Savory Beef Broth
4 to 5 pounds meaty beef bones (shank, neck)
2 Tbsp. olive oil
1 onion, coarsely chopped
2 carrots, coarsely chopped
2 stalks celery, chopped
1 onion, peeled
3 tomatoes, chopped
1 large leek, white part and part of the green, coarsely chopped
1 tsp. black peppercorns
2 tsp. salt (or to taste)
2 garlic cloves
1 sprig fresh rosemary, cilantro and parsley
Preheat oven to 450 degrees F.
Place beef bones in a large roasting pan and drizzle lightly with olive oil. Roast in the oven uncovered for 30 minutes, turning and basting several times.
Mix in the chopped onion, carrots, and celery and continue roasting for 20 minutes, basting occasionally to brown evenly. Transfer the bones, meat and vegetables into a large stock pot.
Deglaze the pan by adding half cup water, and use a spoon or a spatula to scrape and dissolve the food particles in the pan. Add the deglazing liquid to the stockpot along with enough water to completely cover the meat bones.
Cut the unpeeled onion in half and place cut side down in a 10-inch non-stick skillet. Cook on high heat just until the bottom of the onion is almost black (this helps add additional color and flavor to the broth). Add the onion into the stock pot with the other vegetables.

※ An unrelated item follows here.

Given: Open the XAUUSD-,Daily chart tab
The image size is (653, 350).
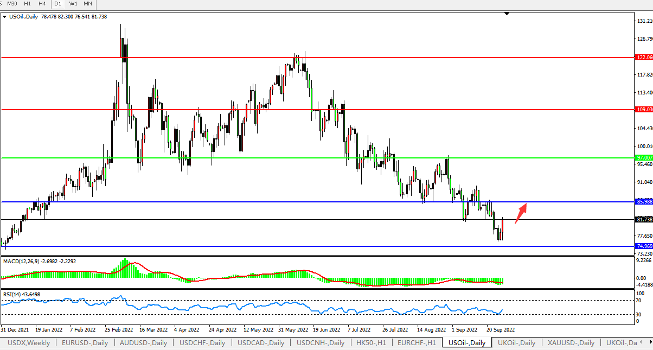Looking at the screenshot, I should click(571, 343).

Bring the mixture to a boil, then reduce to a simmer, skimming any impurities from the surface of the broth. Simmer for 3-l/2 to 4 hours. Check seasonings and adjust. Strain through a fine strainer to remove the bones and vegetables. Allow broth to cool and refrigerate. Once chilled, the excess fat will rise and harden on the surface and can be easily removed.
The broth gets very gelatinous from the bones.
Broth can be frozen or refrigerated. Makes about 4 quarts of broth.
Put one quart of broth aside and let's make the soup!
The broth takes a while to cook, but once you have it, you can make this V-8 soup in about 5 minutes. It so reminds me of Campbell's Vegetable Soup! - only better!
1 lb. ground sirloin
1 quart Savory Beef Broth
1 (46 oz. ) bottle V-8 juice (or use the spicy one if you want)
1 lb. frozen mixed vegetables
8 ounces uncooked small alphabet pasta or any small pasta (I looked all over for alphabet pasta)
6 cups water
Salt and pepper to taste.
Place the meat in a large stock pot, and cook over medium high heat until evenly brown. Drain the meat except for 2 Tbsp. of the juices.
Add beef broth, V-8, mixed vegetables, pasta and 6 cups of water.
Simmer 20 minutes or until pasta is tender.